Court Opinion

ID: 6611512
Source: CourtListenerOpinion
Date Created: 2022-07-20 20:18:10.100565+00
Date Added: 2024-06-11T15:58:22.541289
License: Public Domain

STEINBERG, Judge,
concurring:
I join in the opinion of the Court through the first paragraph of part II. The remainder of the Court’s analysis is an advisory opinion, since the appellant applied only for disability compensation and not for benefits under 38 U.S.Cl § 109(b) or (c).
Having resolved the only issue before the Court — [here disability compensation under 38 U.S.C. § 1110], the majority’s opinion should have ended at that point.... From that point forward, the opinion contains nothing but dicta.... In so doing, *200the majority creates the sort of “stew” that Justice Frankfurter cautioned against in Bisso v. Inland Waterways Corp., 349 U.S. 85, 100, 75 S.Ct. 629, 637, 99 L.Ed. 911 (1955), where he stated, “A stew may be a delicious dish.
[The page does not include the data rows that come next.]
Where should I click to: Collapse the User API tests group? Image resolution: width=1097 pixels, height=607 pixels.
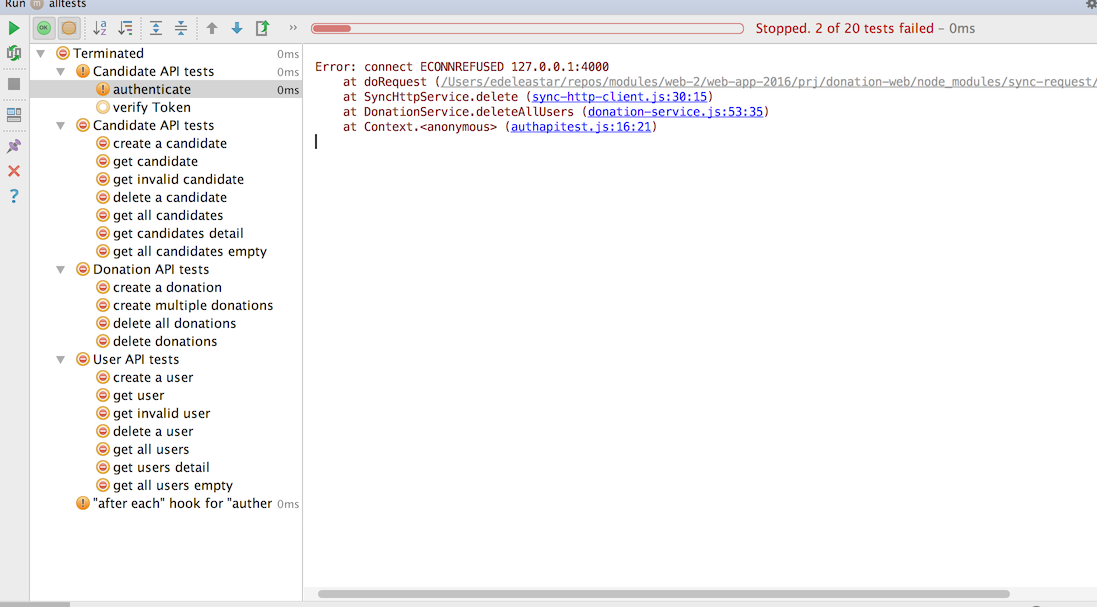pos(60,359)
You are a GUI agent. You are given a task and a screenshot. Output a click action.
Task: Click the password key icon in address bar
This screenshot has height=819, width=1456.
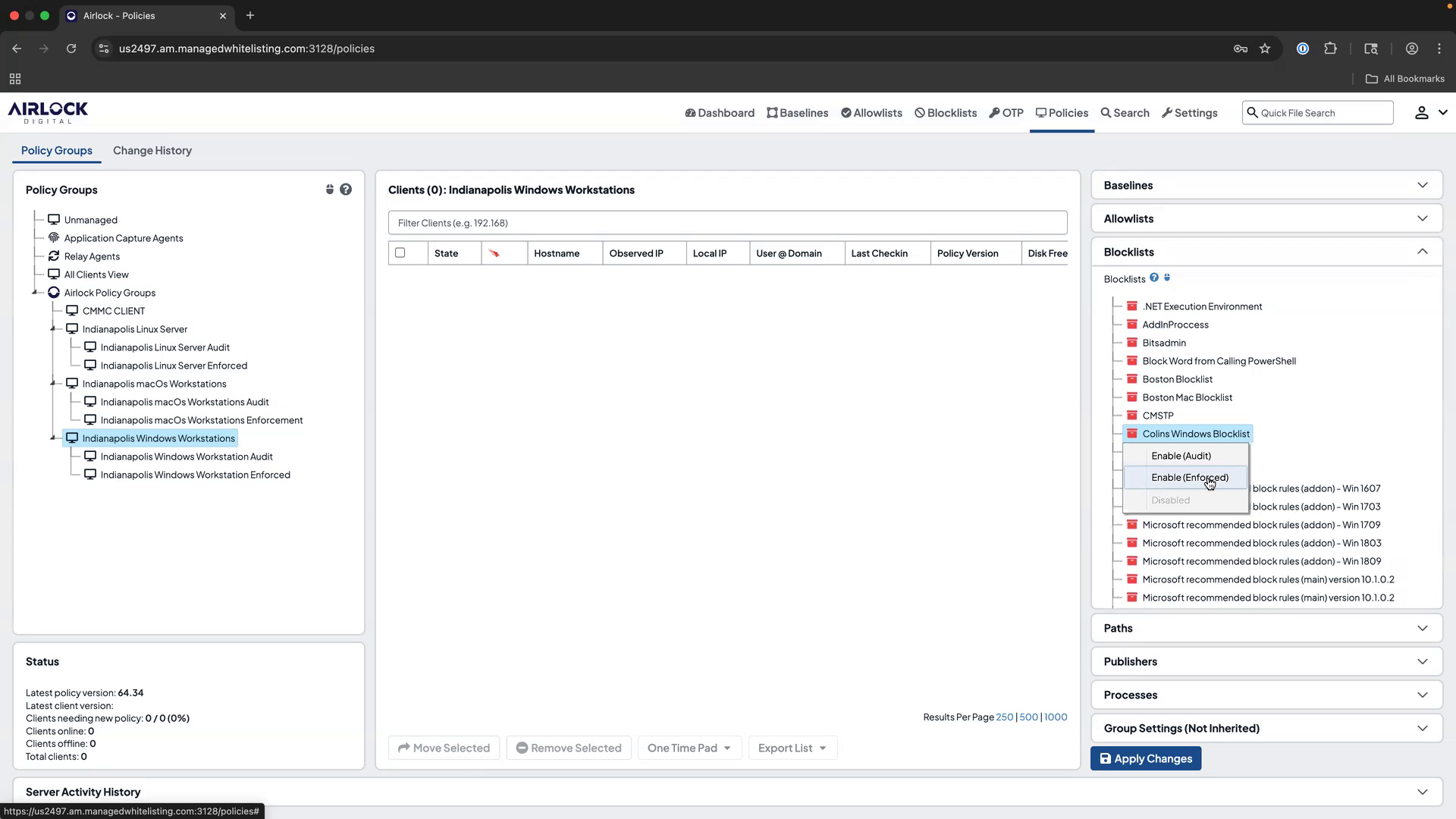pyautogui.click(x=1241, y=48)
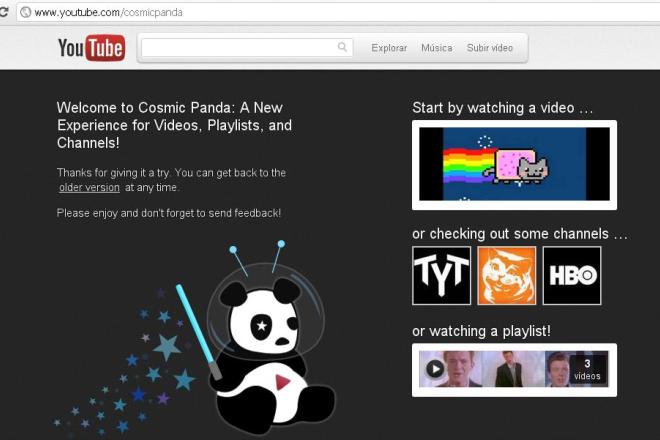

But a stew is not to be made in law by throwing together indiscriminately decision and dicta.... ”
Lasovick v. Brown, 6 Vet.App. 141, 152 (1994), (Ivers, J., concurring in part and dissenting in part).
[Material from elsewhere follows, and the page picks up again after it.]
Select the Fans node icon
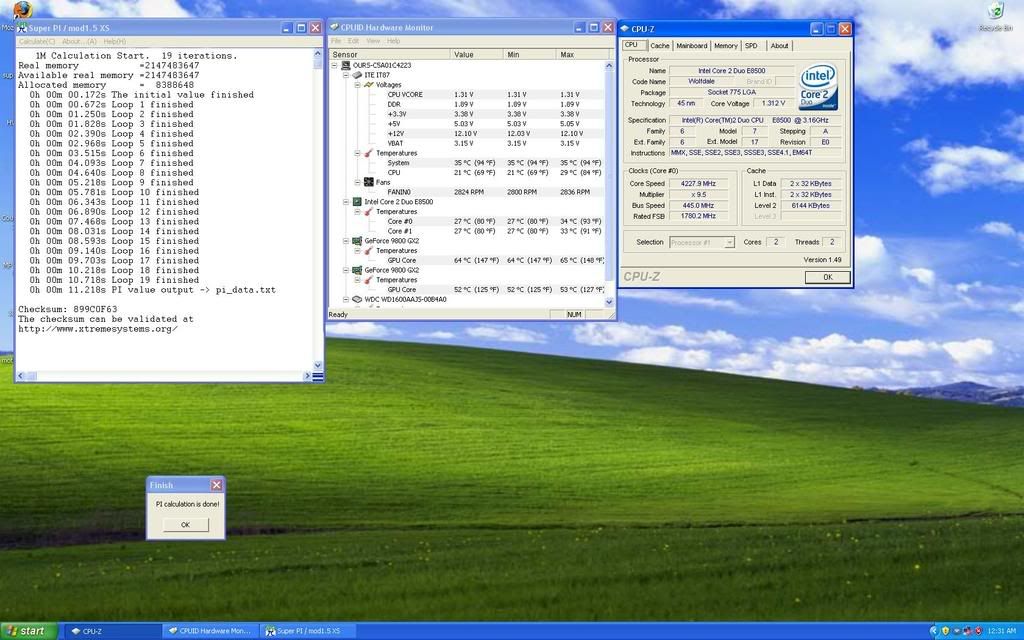Screen dimensions: 1024x640 coord(369,182)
In Lasovick, the Court was attempting to rectify in “carefully considered” dictum, id., 6 Vet.App. at 153, a problem which the Court had itself earlier created by use of overly broad language in expressing its holding in a prior opinion. No such situation is involved in the instant case. Also, unlike in Lasovick, the dictum here is not identified as such.
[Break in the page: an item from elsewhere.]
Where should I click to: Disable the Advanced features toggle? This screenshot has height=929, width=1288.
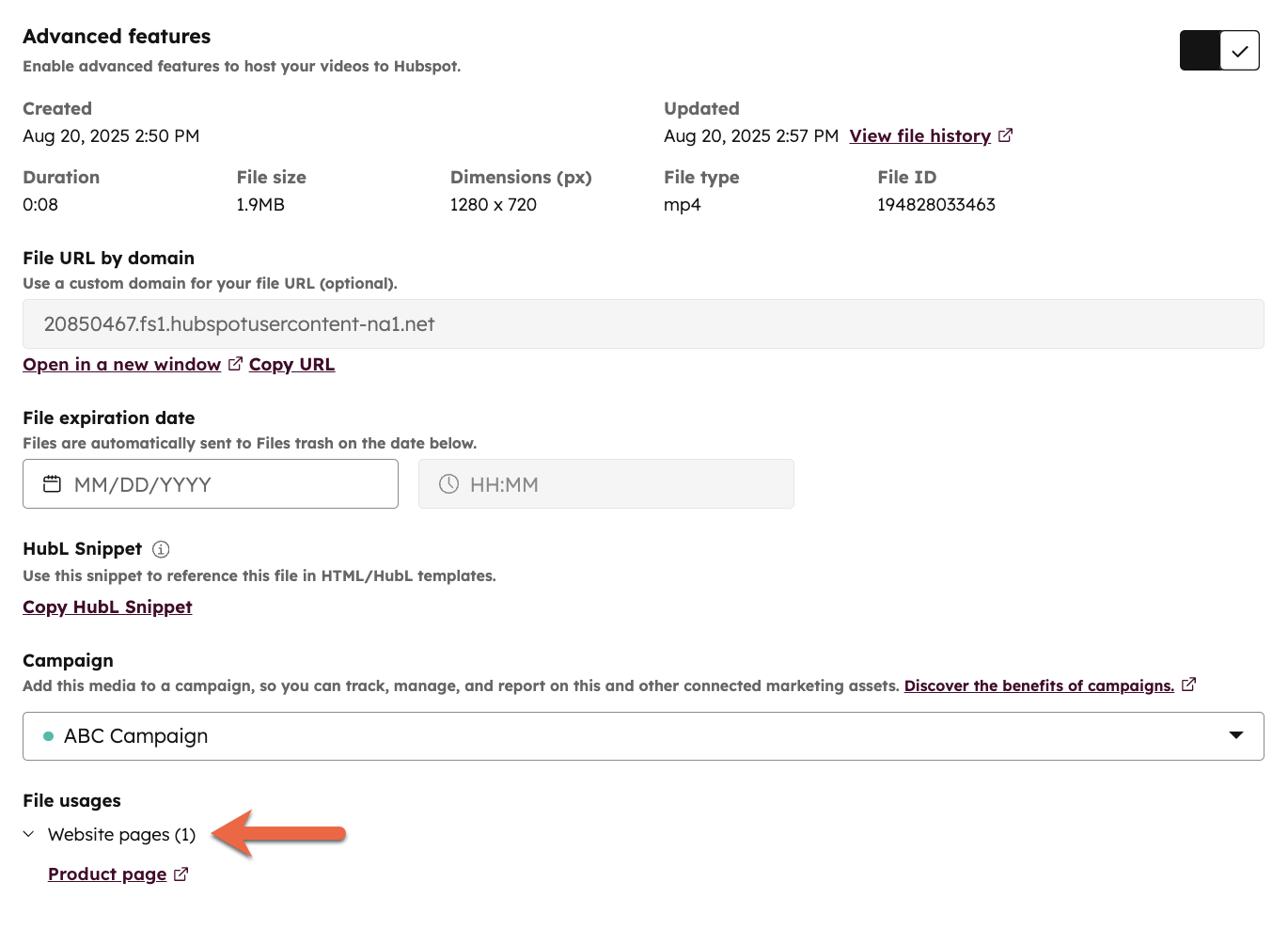point(1219,50)

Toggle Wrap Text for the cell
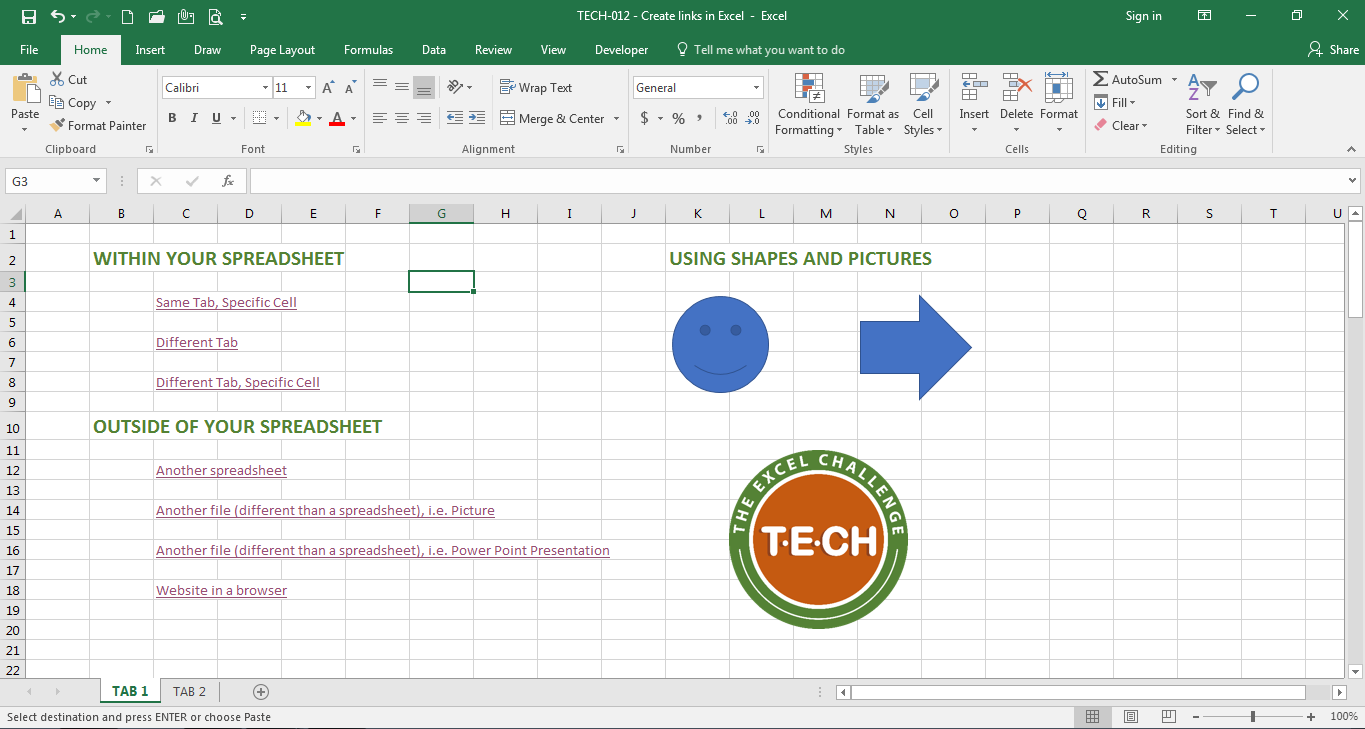tap(536, 88)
As to the instant case, “this Court, like all Courts, will have ample opportunity to deal with the issue[s] when an appropriate case is presented to it.” Ibid. Until then, the Court should avoid making “overly broad pronouncements that are [not] warranted by the facts of this specific case_” Ibid. The rationalization that the Court presents for its adjudication1 of claims not made could well be offered in support of any dictum. Moreover, the Court does not support with any citation its assertion that “Mr. Selley ... asked that he be awarded whatever benefit or benefits he might qualify for.” Ante at 198. That assertion is, in fact, not substantiated by the record.

. In its beneficence, the Court has taken up the role of factfinder regarding Mr. Selley's allegations about being "injured”, the circumstances surrounding any such injury, and a Soviet Army officer's “instructions”. Ante at 198.